Acordei novamente em meio a um rio de suor e me sentindo sufocado pelos lençóis que me envolviam, demorei um tempo para regular a respiração e lembrar que horas eram, se era dia ou noite, e onde eu estava naquele momento, olhei para as paredes cinza do quarto alugado, tentando me acalmar após o sonho que tive, eu havia sonhado com ela, já fazia uns meses desde que eu tive um sonho tão claro e real, a ponto de me sentir angustiado por ter acordado tão depressa, ainda consigo sentir seu cheiro, e o ar denso que pairava sobre nós naquela manhã, quando ela ainda estava viva, o dia em que eu tive minha mãe pela última vez.

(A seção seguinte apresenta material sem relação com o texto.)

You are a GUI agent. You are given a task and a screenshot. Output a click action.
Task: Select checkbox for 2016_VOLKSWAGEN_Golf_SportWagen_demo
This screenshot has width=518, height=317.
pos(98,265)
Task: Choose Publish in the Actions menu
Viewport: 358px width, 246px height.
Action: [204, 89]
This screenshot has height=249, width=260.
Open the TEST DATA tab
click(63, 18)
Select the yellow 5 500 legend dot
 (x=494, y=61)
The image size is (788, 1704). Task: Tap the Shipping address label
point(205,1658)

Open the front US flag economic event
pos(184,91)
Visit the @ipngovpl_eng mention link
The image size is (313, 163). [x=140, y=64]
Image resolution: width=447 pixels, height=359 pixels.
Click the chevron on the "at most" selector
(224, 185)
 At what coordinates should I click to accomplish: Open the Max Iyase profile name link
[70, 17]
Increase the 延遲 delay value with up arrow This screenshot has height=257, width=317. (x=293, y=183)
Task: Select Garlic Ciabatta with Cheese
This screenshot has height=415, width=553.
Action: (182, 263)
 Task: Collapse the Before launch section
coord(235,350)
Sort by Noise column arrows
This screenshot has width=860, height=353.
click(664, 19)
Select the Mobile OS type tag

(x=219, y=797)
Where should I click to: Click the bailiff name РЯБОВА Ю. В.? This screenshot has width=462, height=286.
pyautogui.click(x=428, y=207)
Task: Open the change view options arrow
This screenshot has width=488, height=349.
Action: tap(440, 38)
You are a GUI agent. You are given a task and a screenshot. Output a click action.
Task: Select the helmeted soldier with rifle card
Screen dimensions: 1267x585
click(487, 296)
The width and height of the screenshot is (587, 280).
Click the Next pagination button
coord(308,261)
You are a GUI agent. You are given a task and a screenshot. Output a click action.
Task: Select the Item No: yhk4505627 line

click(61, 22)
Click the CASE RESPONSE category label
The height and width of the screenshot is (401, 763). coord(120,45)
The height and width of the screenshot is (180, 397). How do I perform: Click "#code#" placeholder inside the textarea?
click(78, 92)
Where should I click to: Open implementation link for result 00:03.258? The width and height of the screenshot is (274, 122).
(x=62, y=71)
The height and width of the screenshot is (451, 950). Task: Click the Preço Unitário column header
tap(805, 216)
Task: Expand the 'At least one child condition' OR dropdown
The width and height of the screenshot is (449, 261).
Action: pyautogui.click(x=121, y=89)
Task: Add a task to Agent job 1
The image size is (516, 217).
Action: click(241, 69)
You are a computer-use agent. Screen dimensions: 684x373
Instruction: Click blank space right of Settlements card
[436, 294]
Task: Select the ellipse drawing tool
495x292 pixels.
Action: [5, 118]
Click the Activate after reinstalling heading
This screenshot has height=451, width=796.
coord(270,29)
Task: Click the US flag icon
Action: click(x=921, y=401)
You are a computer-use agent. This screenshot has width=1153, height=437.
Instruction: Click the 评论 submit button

Lembro como se fosse o momento de agora, estávamos indo a minha escola para uma reunião com a diretora, minha mãe estava chateada comigo, fechou a cara para mim segundos após desligar o telefone, por ter sido informada que eu estava fumando na escola, bem a história na realidade não era bem essa, eu apenas estava na hora errada e no momento errado, mas claro sendo eu, iria sobrar para mim. A pior parte é lembrar do seu olhar magoado, me sinto culpado que o seu último dia tenha sido ela com raiva de mim na maior parte do tempo.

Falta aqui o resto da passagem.